Author Identifier

Lesley Jane Andrew

https://orcid.org/0000-0003-0344-4611

Date of Award

2019

Document Type

Thesis

Publisher

Edith Cowan University

Degree Name

Doctor of Philosophy

School

School of Medical and Health Sciences

First Supervisor

Dr Leesa Costello

Second Supervisor

Dr Ken Robinson

Third Supervisor

Dr Julie Dare

Abstract

While student retention is a central goal across higher education, the projected shortage in the Australian health workforce has intensified its importance to undergraduate nursing.

Nursing degrees attract a higher proportion of mature-age women students than ever before. More are therefore beginning university at life stage characterised by marriage (or co-habitation) and traditional family structures. Nursing retention strategies require an understanding of the unique university experiences of these women, however, this is missing in the nursing literature. This study is the first to explore the experiences of these women students, doing so from the perspective of Bachelor of Science (Nursing) undergraduates in Western Australia.

The study was qualitative, guided by Gadamer’s hermeneutic philosophy and informed by feminist research principles. A public health approach considered the interdependent influences of structure and agency on the student experience, through the lens of social justice, equity and empowerment.

Twenty-nine women participated in in-depth interviews during the second and third year of their degree. This two phase approach, unusual in the nursing literature, created understanding of the student experience across the degree journey.

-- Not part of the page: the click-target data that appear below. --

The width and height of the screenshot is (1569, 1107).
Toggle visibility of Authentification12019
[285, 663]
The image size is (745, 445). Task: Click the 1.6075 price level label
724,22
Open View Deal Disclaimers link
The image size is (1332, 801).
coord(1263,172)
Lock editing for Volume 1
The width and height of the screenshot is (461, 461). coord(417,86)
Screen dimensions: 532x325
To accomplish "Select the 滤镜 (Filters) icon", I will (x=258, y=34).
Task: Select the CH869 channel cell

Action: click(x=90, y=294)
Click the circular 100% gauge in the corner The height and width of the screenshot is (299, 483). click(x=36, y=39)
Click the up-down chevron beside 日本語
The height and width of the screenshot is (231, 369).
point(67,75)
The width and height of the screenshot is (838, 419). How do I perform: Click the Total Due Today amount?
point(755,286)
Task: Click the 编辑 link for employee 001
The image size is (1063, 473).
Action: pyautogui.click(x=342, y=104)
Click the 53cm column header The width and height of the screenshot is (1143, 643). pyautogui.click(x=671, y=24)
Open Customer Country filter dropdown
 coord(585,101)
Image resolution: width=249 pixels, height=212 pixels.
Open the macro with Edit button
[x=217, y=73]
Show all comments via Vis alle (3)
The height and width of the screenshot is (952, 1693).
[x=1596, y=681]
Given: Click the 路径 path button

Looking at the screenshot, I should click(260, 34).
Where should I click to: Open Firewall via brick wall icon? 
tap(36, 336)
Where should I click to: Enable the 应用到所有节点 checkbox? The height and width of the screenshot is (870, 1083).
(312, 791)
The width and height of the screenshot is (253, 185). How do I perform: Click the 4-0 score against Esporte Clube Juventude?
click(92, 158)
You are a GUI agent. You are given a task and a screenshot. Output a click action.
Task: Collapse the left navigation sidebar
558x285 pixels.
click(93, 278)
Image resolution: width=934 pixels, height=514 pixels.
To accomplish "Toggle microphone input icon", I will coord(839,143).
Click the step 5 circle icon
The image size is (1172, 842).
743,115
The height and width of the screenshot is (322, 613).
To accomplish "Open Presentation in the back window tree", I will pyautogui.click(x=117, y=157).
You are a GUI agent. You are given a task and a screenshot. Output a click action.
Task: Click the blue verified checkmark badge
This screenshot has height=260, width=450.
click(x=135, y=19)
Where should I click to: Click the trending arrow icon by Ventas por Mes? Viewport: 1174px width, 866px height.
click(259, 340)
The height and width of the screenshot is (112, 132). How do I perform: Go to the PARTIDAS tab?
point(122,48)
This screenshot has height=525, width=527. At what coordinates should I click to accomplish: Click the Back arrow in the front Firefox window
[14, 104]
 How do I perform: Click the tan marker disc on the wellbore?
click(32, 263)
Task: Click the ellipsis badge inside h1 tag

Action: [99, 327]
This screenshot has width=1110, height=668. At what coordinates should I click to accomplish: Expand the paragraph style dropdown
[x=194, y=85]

An analysis of the participants’ sociodemographic data revealed all were non-traditional students. The majority were first generation, a group known to face disadvantage at university. Interpreting their university experiences through the lens of student capital revealed a complex picture of influences on the student experience. Limited reserves of cultural and social capital in the form traditionally recognised as crucial to student success (Bourdieu, 1986) created significant barriers to commencement and progression. The differences in women’s expectations of the degree, compared to the reality they encountered, presented further challenges. Although the university offered extracurricular centralised support services,

the traditional ideas of gender within the intimate relationship reduced participants’ capacity to engage with them.

Participants described how their multiple responsibilities outside the university left them struggling to meet the demands of the degree. Their partners’ consistent unwillingness to offer help, combined with the rigid organisation of the curriculum, led many to compromise their achievement expectations to remain at university.

Partners with no experience of university were described as emotionally unsupportive and resentful of the degree’s time demands. Tension within these relationships was often high; eight women experienced separation. The university’s inflexible response during these intensely difficult periods presented a further challenge.

The women’s capacity to continue can be partly attributed to dimensions of student capital previously unrecognised in the nursing literature. Importantly, the availability of these dimensions fluctuated throughout the degree.

The ongoing issues of inequity described in this study suggest that social justice, a central goal of higher education, was not fully available to these participants. To counter this, the university must have an understanding of a woman’s lived reality outside the university, and its influence on her experiences within. An understanding of gender as a determinant of educational opportunity is particularly important. The multiple situations of dissonance women may encounter at university and at home, also requires consideration. A strengths-based approach is also important, which recognises and nurtures the diverse student attributes that support nurse student progression.

Nurse education may achieve this change through the conscious adoption of a social justice approach. A personalised and responsive model is proposed to translate this into practice in the university and healthcare settings.